Он сделал отчаянный жест.

– Смотрите, Александр, – живо перебила тетка, – вы в одну минуту изменились: у вас слезы на глазах; вы еще все те же; не притворяйтесь же, не удерживайте чувства, дайте ему волю…

– Зачем? я не буду лучше от этого! я буду только сильнее мучиться. Нынешний вечер уничтожил меня в собственных глазах. Я ясно понял, что не имею права никого винить в своей тоске. Я сам погубил свою жизнь. Я мечтал о славе, бог знает с чего, и пренебрег своим делом; я испортил свое скромное назначение и теперь не поправлю прошлого: поздно! Я бежал толпы, презирал ее, – а этот немец, с своей глубокой, сильной душой, с поэтической натурой, не отрекается от мира и не бежит от толпы: он гордится ее рукоплесканиями. Он понимает, что он едва заметное кольцо в бесконечной цепи человечества; он то же все знает, что я: ему знакомы страдания. Слышали, как он рассказал в звуках всю жизнь: и радости, и горечь ее, и счастье, и скорбь души? она понятна ему. Как стал я сегодня вдруг мелок, ничтожен в собственных глазах, с своей тоской, страданиями!.. Он пробудил во мне горькое сознание, что я горд – и бессилен… Ах, зачем вы вызвали меня? Прощайте, пустите меня.

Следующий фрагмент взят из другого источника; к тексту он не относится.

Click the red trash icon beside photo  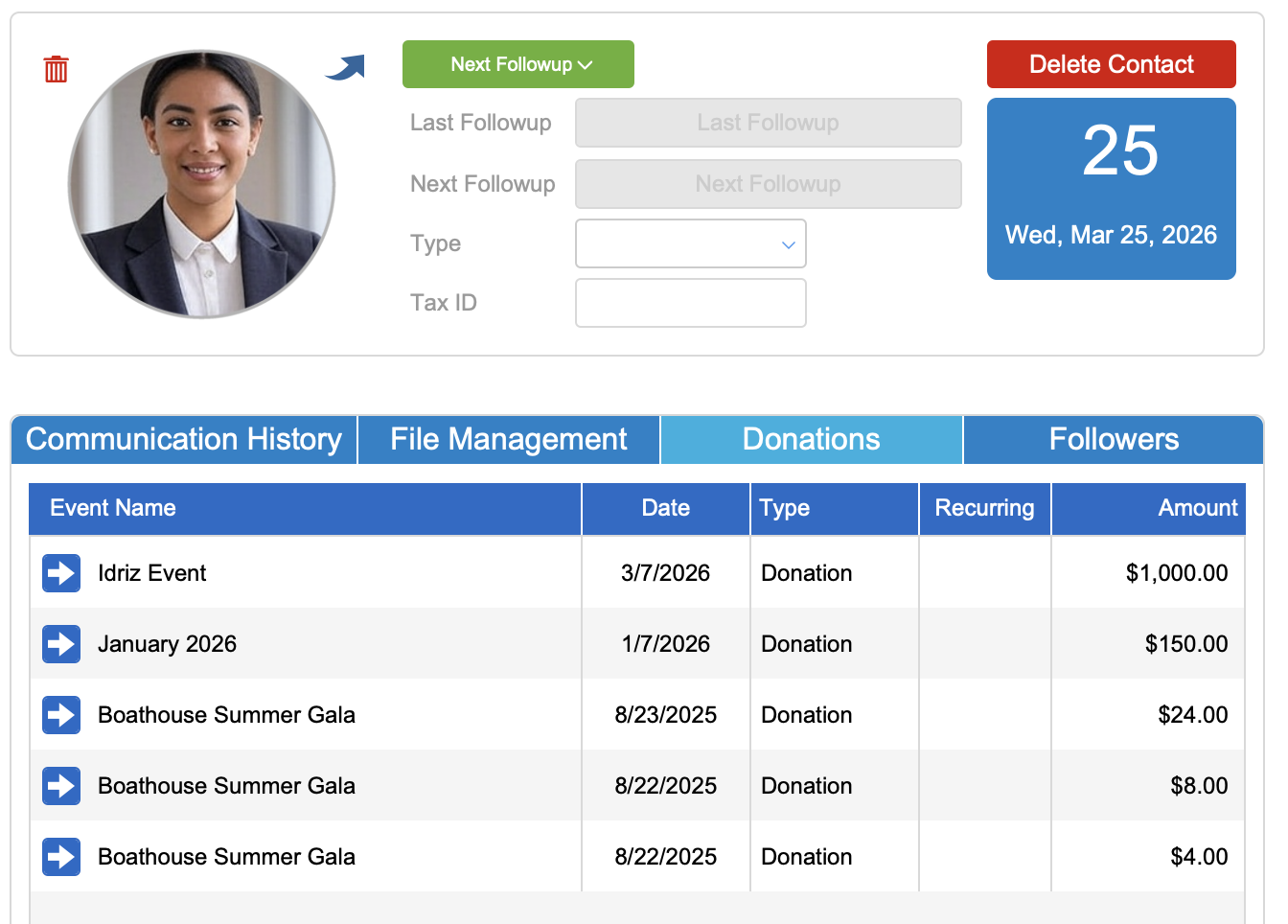57,69
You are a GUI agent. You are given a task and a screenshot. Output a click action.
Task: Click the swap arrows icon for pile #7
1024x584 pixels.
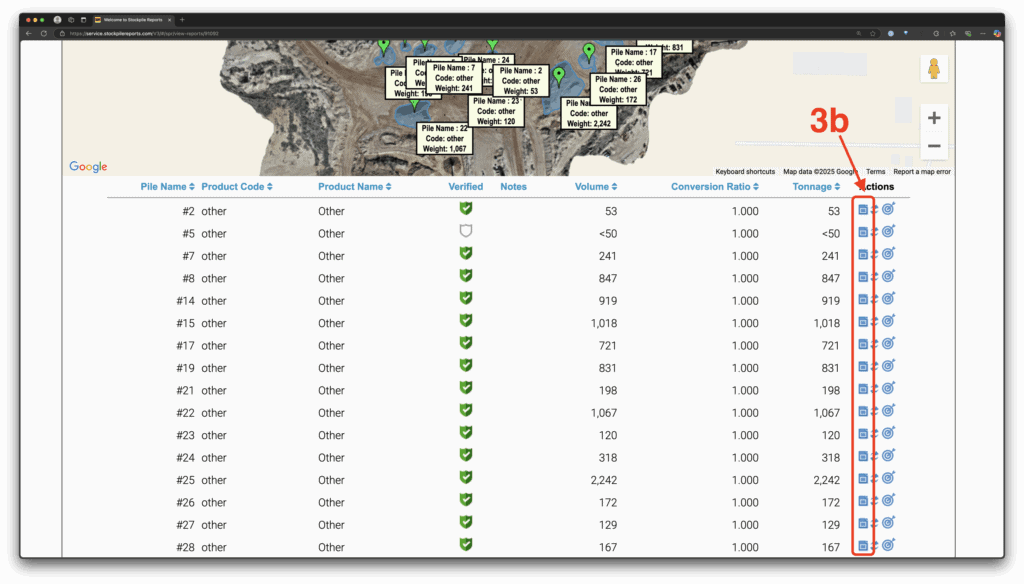[874, 255]
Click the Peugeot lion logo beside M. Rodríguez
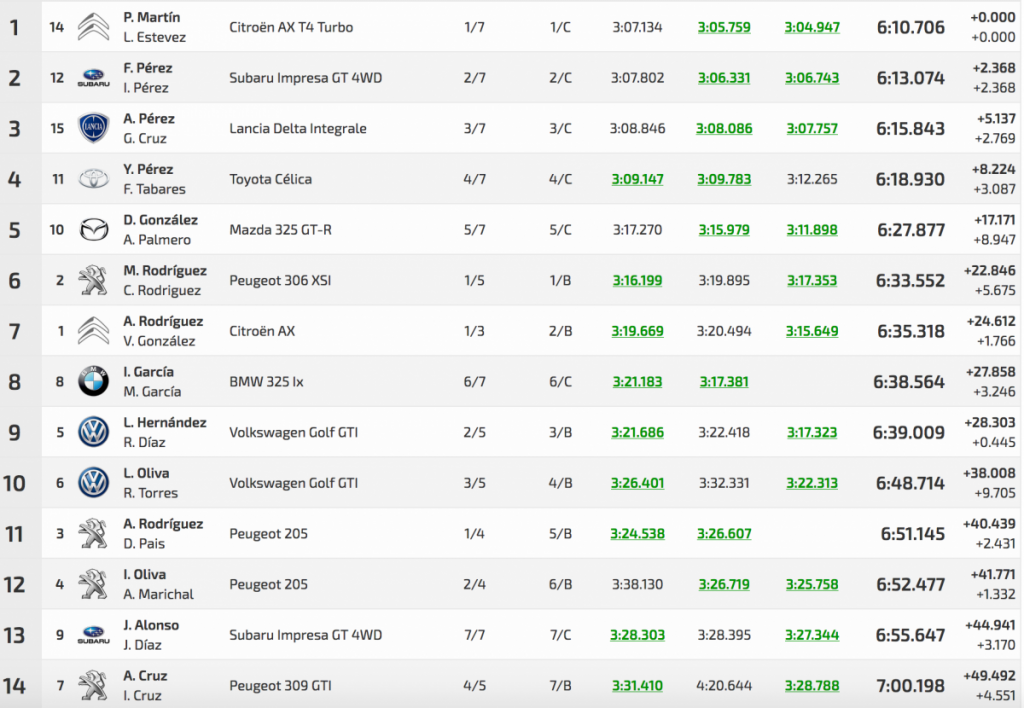1024x708 pixels. [x=93, y=281]
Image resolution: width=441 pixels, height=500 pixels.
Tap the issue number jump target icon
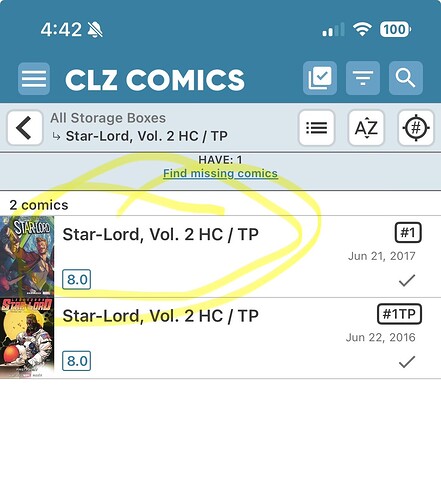pos(416,128)
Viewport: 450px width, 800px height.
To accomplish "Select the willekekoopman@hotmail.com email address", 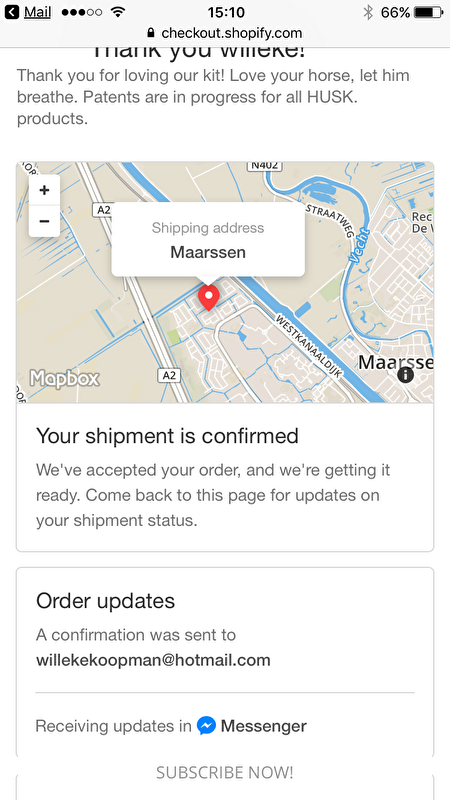I will pyautogui.click(x=153, y=660).
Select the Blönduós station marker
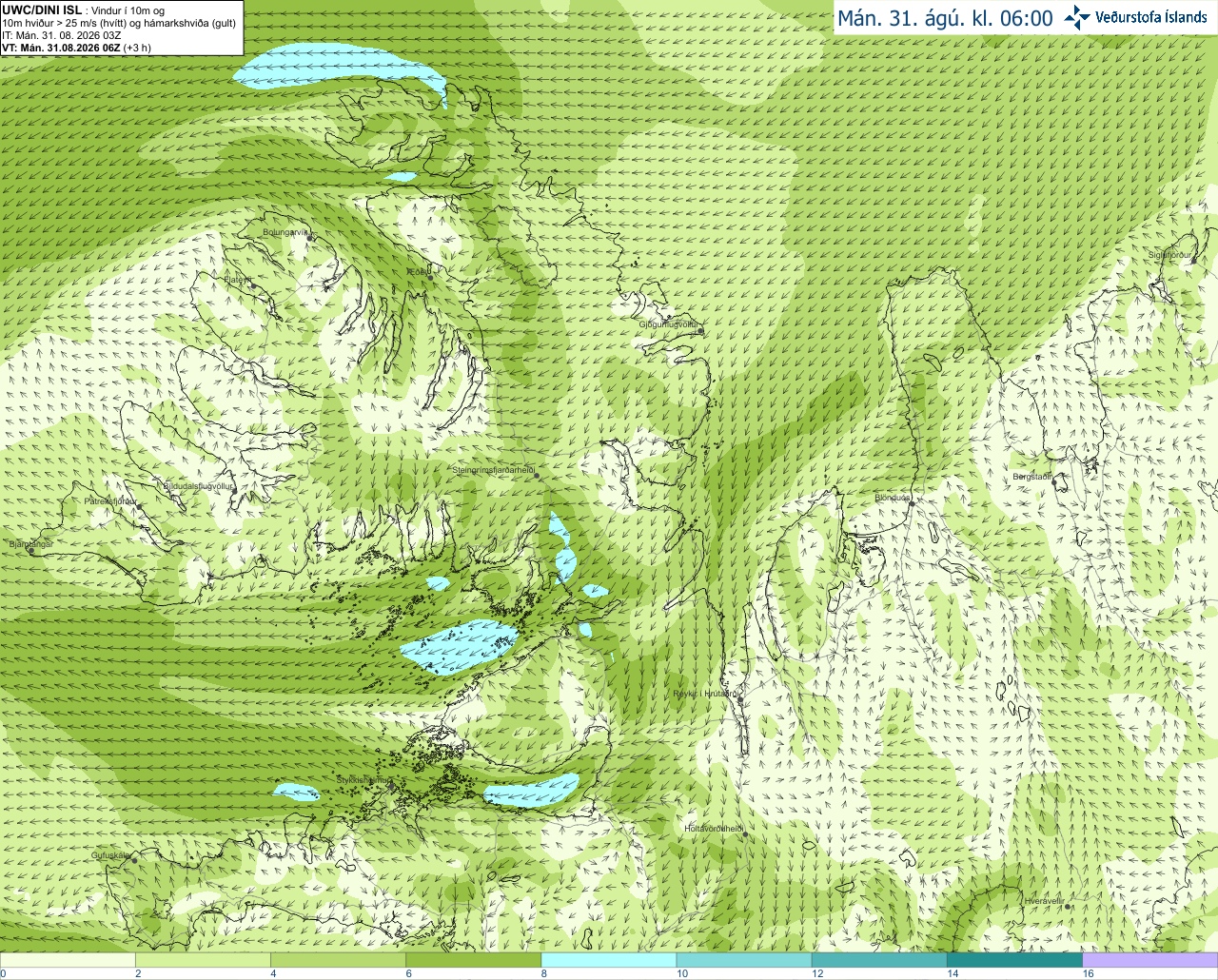1218x980 pixels. pyautogui.click(x=911, y=504)
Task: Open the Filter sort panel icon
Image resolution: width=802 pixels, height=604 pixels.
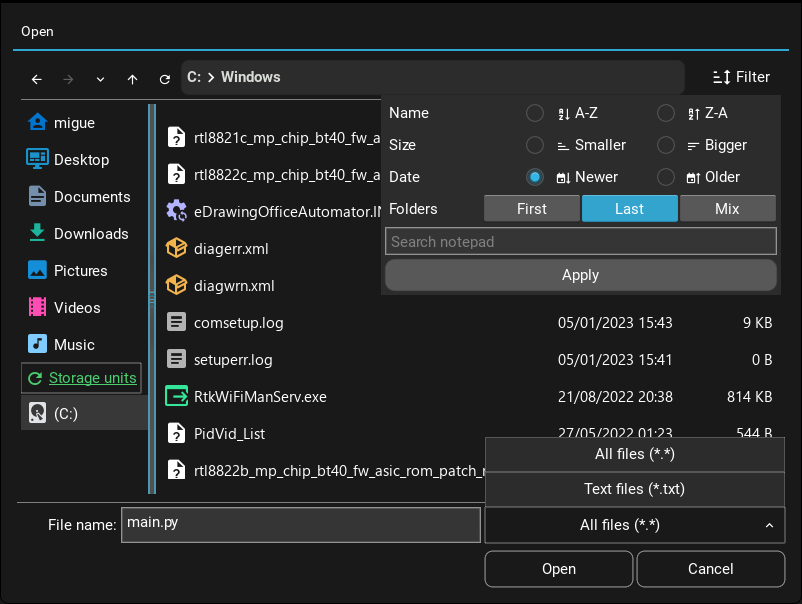Action: click(x=719, y=77)
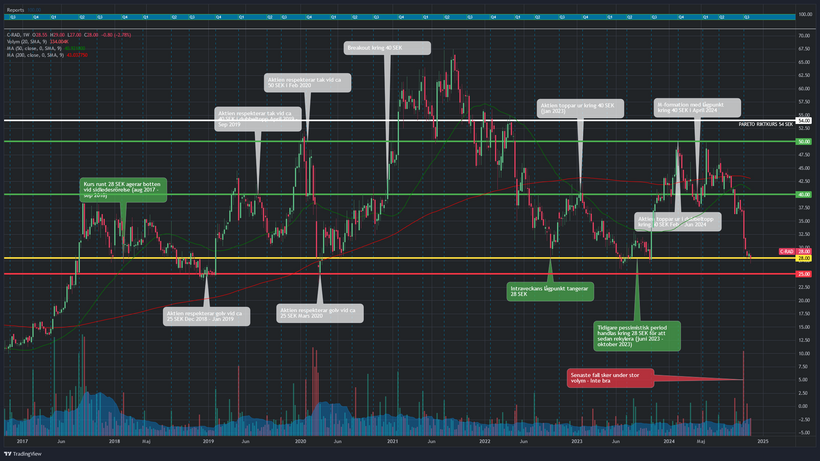Click the 'PARETO RIKTKURS 54 SEK' line label
The width and height of the screenshot is (820, 461).
coord(759,124)
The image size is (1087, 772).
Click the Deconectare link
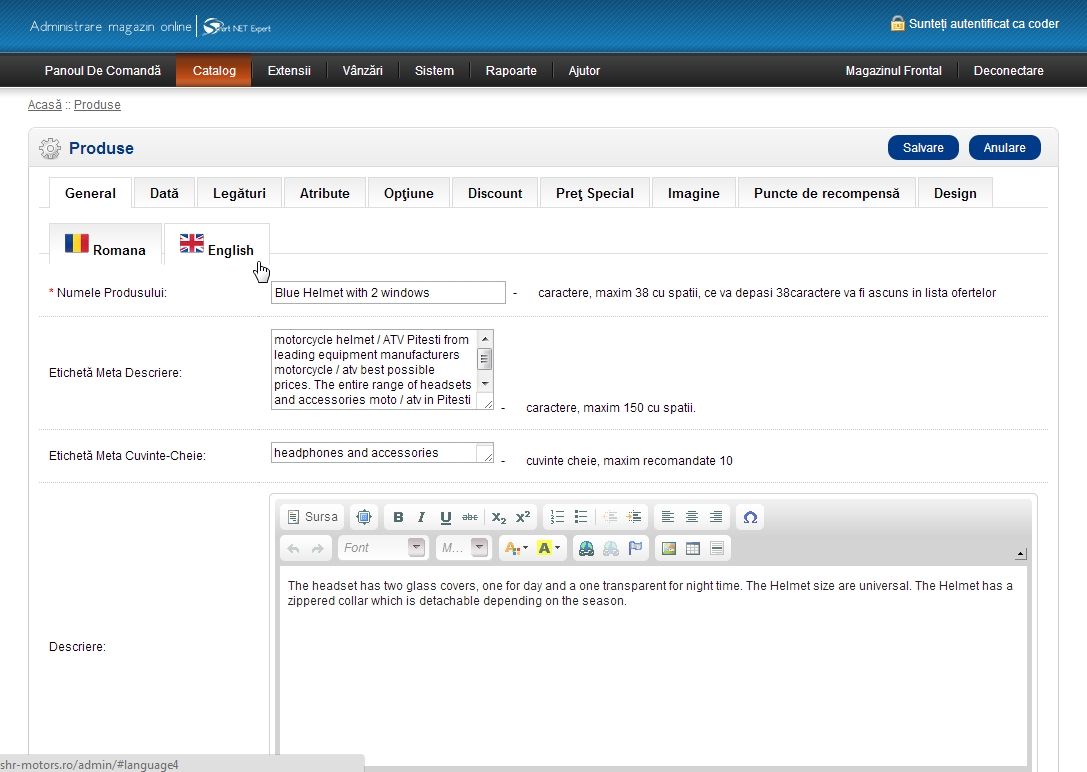point(1008,71)
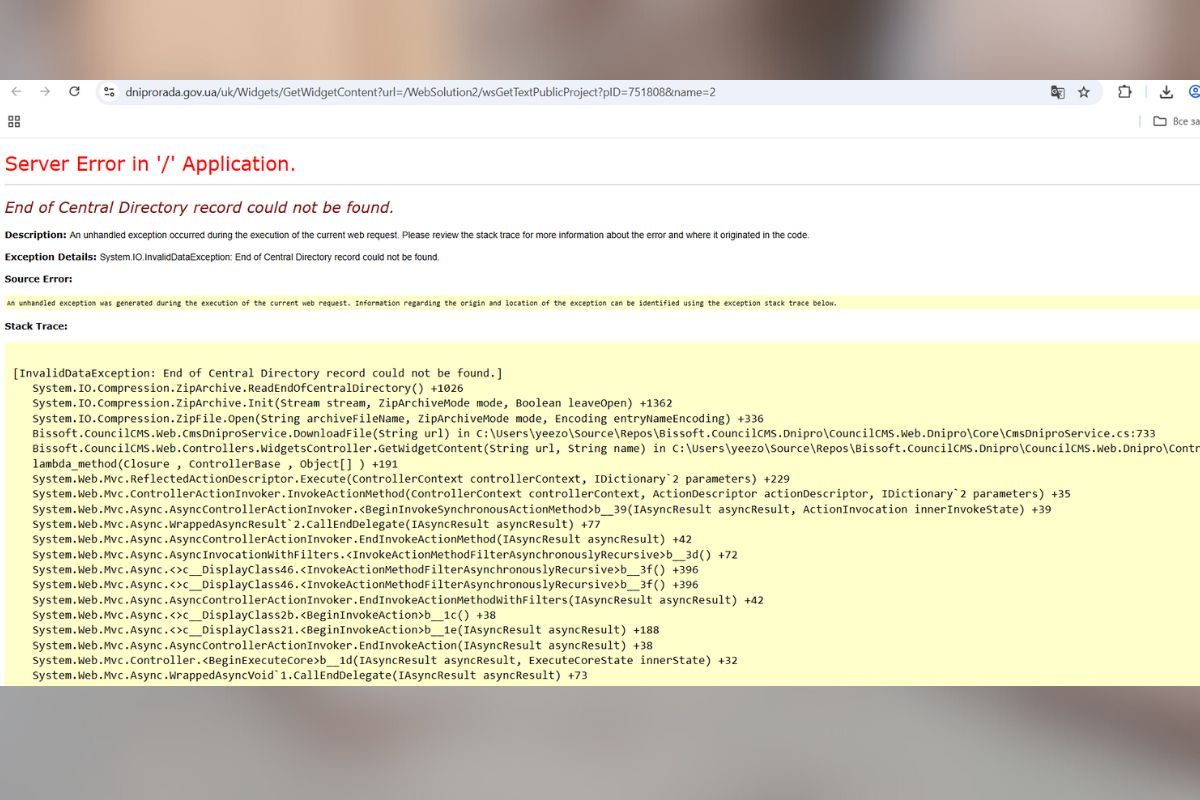Open the all bookmarks folder

point(1174,121)
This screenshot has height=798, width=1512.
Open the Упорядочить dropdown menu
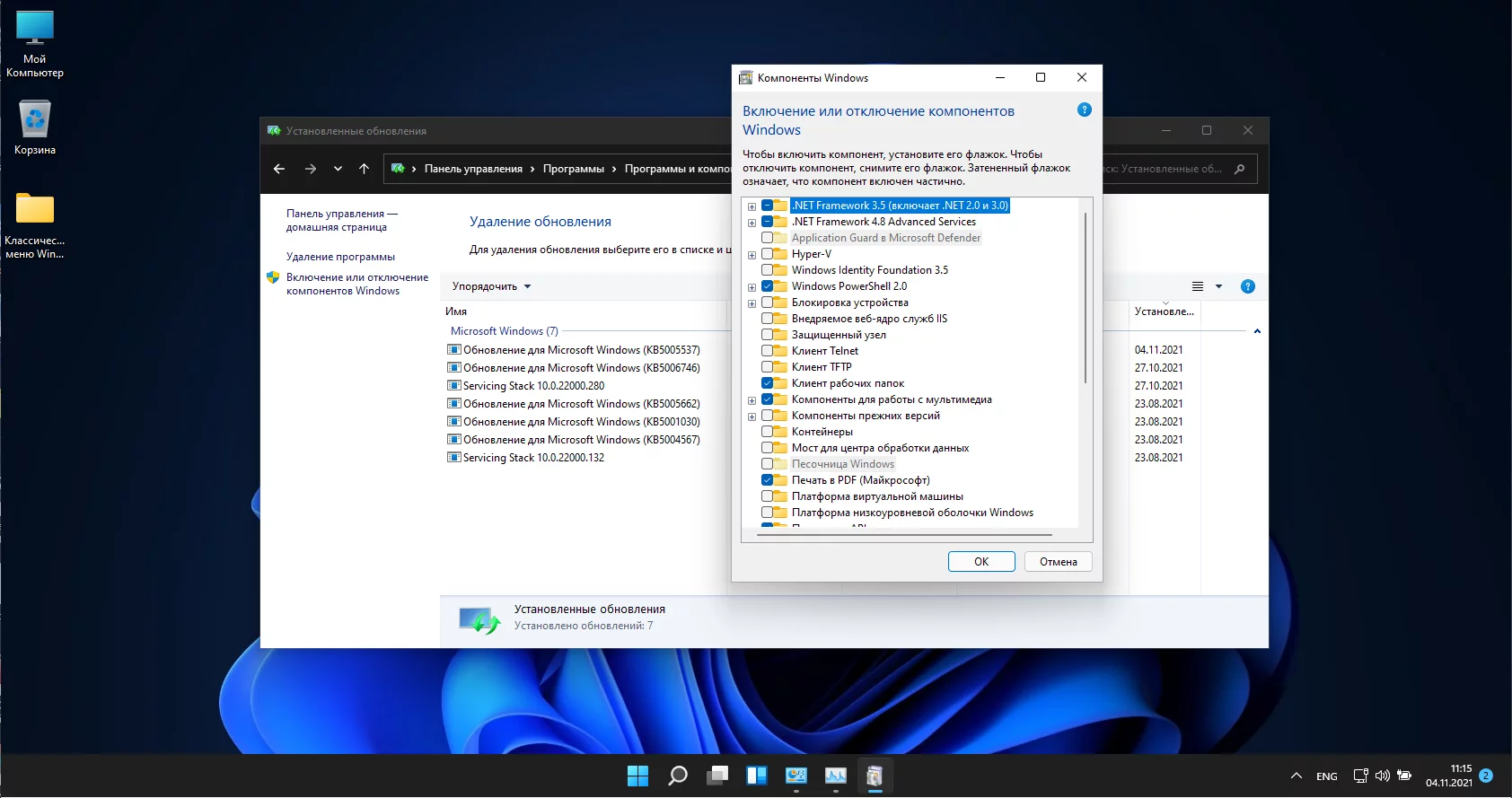click(x=491, y=286)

– Чем же я виновата, Александр? неужели я могла пробудить в вас горькое чувство – я?..

– Вот то-то и беда! ваше ангельское, доброе лицо, ma tante, кроткие речи, дружеское пожатие руки – все это смущает и трогает меня: мне хочется плакать, хочется опять жить, томиться… а зачем?

– Как зачем? Останьтесь всегда с нами; и если вы считаете меня хоть немного достойною вашей дружбы, стало быть, вы найдете утешение и в другой; не одна я такая… вас оценят.

– Да! вы думаете, это всегда будет утешать меня? вы думаете, я поверю этому минутному умилению? Вы, точно, женщина в благороднейшем смысле слова; вы созданы на радость, на счастье мужчины; да можно ли надеяться на это счастье? можно ли поручиться, что оно прочно, что сегодня, завтра судьба не обернет вверх дном этой счастливой жизни, – вот вопрос! Можно ли верить чему-нибудь и кому-нибудь, даже себе? Не лучше ли жить без всяких надежд и волнений, не ожидать ничего, не искать радостей и, стало быть, не оплакивать потерь?..

– От судьбы вы нигде не уйдете, Александр: и там, где вы теперь, она все будет преследовать вас…

– Да, правда; только там судьбе не над чем забавляться, больше забавляюсь я над нею: смотришь, то рыба сорвется с удочки, когда уж протянул к ней руку, то дождь пойдет, когда собрался за город, или погода хороша, да самому не хочется… ну и смешно…

У Лизаветы Александровны недоставало более возражений.

– Вы женитесь… будете любить… – сказала она нерешительно.

– Женюсь! вот еще! Неужели вы думаете, что я вверю свое счастье женщине, если б даже и полюбил ее, чего тоже быть не может? или неужели вы думаете, что я взялся бы сделать женщину счастливой? Нет, я знаю, что мы обманем друг друга и оба обманемся. Дядюшка Петр Иваныч и опыт научили меня…

– Петр Иваныч! да, он много виноват! – сказала Лизавета Александровна со вздохом, – но вы имели право не слушать его… и были бы счастливы в супружестве…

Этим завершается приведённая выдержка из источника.